Your chances with Japanese are quite a bit better than Chinese or Korean, but it will still be difficult. See here for percentile breakdowns from College Board: https://secure-media.collegeboard.org/digitalServices/pdf/sat/sat-percentile-ranks-subject-tests-2016.pdf

You can see that for non-language subjects, a 750 is a pretty good score. In general only 10% of people get 750 or above and 90% get below. However, for languages people get MUCH higher scores because natives take it and miss very few problems. For Chinese 78% get 750 or above, for Korean 81% get 750 or above, and for Japanese 52% get 750 or above.

So clearly Japanese is easier for non-natives to compete in than Chinese or Korean but it's still much harder than non-language subject tests. If you want to go for Japanese it is doubtful Duolingo alone will bring you anywhere near proficient enough to compete with native speakers.

Don't mean to discourage you, but just giving you fair warning.


This is all true and good and useful information. Colleges know perfectly well, though, that lots of native speakers take SAT language tests, and they read people's scores accordingly. It's true that you aren't likely to be in an especially high percentile unless your Japanese is very strong, but colleges know how non-native speakers with various SAT II scores tend to perform in their foreign language classes once they matriculate, and plenty of the people taking those college Japanese courses aren't native speakers.

Of course, just how good your score needs to be to help your application depends hugely on which colleges and majors you're applying to. This is exactly the kind of thing that phoning admissions offices can be really helpful for.
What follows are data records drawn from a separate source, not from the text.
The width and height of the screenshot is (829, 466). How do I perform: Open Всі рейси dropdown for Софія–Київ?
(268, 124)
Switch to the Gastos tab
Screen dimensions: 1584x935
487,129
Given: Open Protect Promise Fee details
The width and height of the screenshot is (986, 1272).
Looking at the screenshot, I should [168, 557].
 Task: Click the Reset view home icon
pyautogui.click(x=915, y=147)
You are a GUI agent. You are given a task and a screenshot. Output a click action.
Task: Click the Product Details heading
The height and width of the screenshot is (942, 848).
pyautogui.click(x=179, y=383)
They won't tell you what score you "need" to get in (since admission is based on lots of different factors), but they are usually pretty open about giving the median and/or mean scores of people who've been admitted over the last few years.

Taking the SAT Japanese test might or might not make sense in your particular situation, but it's worth investigating what kinds of scores people in the programs you're looking at tend to have, rather than just being automatically put off. Colleges are aware that lots of native speakers take language tests and they have practice taking that fact into account!